DO NOT Skimp on Fat:
This is the one thing you always want to buy the best quality you can afford. If you have your choice between grass-fed beef and pastured butter, always go for the butter first. Buy the lean, tough, cheap round steak and slather the pastured butter on top, it’s a better option, health-wise, than the other way around. Another thing you can do is make a high fat sauce for dipping that medium rare steak. When shopping for olive oil, make sure it’s domestic, first cold pressed, extra virgin, and organic if possible. I like California Olive Ranch and Stone House Olive Oil. Here is a list of Primal-friendly fats that I buy and always look for pasture raised and organic.
- Cold Pressed Extra Virgin Olive Oil
- Expeller Pressed Coconut Oil
- Ghee (clarified butter)
- Pasture Raised Butter
- Avocado Oil
Utilize the Clean Fifteen and the Dirty Dozen:
This list is compiled by the Environmental Working Group EWG. It can save you some coin, and take some confusion out of when to buy organic or not. Remember to also buy things in season. One last thing, this list does not apply to your local farmers market.

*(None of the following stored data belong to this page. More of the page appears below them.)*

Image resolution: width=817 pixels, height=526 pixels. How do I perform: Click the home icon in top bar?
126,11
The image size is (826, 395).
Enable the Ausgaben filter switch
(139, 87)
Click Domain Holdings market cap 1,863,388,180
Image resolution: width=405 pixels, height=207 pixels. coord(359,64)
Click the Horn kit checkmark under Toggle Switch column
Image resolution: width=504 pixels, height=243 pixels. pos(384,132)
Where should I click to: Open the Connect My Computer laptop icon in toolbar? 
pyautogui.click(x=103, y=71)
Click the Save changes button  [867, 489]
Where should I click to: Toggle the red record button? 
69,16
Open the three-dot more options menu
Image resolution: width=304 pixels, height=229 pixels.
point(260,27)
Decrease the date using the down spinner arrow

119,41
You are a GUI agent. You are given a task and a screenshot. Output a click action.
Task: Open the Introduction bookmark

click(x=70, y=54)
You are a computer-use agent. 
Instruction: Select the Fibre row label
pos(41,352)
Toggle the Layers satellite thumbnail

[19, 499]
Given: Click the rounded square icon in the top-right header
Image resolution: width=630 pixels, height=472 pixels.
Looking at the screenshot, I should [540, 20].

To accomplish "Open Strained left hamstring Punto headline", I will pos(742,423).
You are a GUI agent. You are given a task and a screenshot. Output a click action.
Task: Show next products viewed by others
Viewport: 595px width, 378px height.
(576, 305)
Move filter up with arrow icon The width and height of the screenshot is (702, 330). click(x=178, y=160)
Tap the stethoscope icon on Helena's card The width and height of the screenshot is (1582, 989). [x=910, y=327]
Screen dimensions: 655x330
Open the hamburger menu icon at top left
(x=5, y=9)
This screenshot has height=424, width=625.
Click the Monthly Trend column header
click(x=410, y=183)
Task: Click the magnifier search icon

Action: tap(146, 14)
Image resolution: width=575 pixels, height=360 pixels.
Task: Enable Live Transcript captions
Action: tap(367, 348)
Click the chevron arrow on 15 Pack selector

Shop the Center of the Store:
Most everyone will tell you to shop the perimeter of the store, produce, eggs, cheese, and meat. Keep it simple right. That way you’ll avoid all of the refined sugar, grain filled process foods. This will work and the shopping cart will be filled with good stuff. Now, let’s think of all the items that will get passed by. Things like Olive Oil, Avocado Oil, Coconut Oil, Primal Kitchen Products, Dark Chocolate, nuts, Apple Cider Vinegar, Seasonings, Dried Goods (chili pods), Coconut Aminos, Canned Fish, Frozen Fruit and Veggies, Coffee, Tea, and one of my favorites Red Boat Fish Sauce.
What Fish to Buy:
A good start is to load the Monterey Bay Aquarium App, on your phone. This app will change the list based on location, and tell you what local restaurants are serving sustainable seafood.
Always look for wild fish, avoid farm-raised Atlantic Salmon, tilapia, and shrimp. Be mindful of mercury in large pelagic fish like tuna, and swordfish. Fame raised shellfish are ok, oysters, clams, and muscles. Farm raised trout from the US or Canada are good to go, and Coho Salmon as well. Always avoid imported fish from Asia, farm raised or wild. You can always go catch your own!
Bonus Tip, Eggs:
Always buy the best eggs you can afford. Pasture Raised local sources are the best. Next in line would be store bought Pastured Organic or Cage Free Organic. Eggs are one of the most complete nutritional foods to consume in your diet. A person could probably live on eggs and greens.
You do not want conventionally raised chickens providing your eggs. They are grown in cramped unsanitary conditions, fed GMO grains, they are pumped full of hormones, and antibiotics. A free-range pastured chicken spends his days, eating an omnivore diet. Chickens chasing grasshoppers, and eating your garden is a happy flock of birds, and their eggs show it.
I know pastured eggs cost a lot, but do they really? Well yes, compared to regular cheap eggs, but they’re worth it. Let’s say they cost $5.50 a dozen, that’s less than you’ll spend on coffee a week, and .46 cents an egg is a pretty cheap meal when you think about it.
I hope this helps out when navigating the modern world, as a Hunter-Gatherer. The local hunting grounds can be a scary, and intimidating place until you figure it out. What methods do you use when shopping, and what intimidates you the most?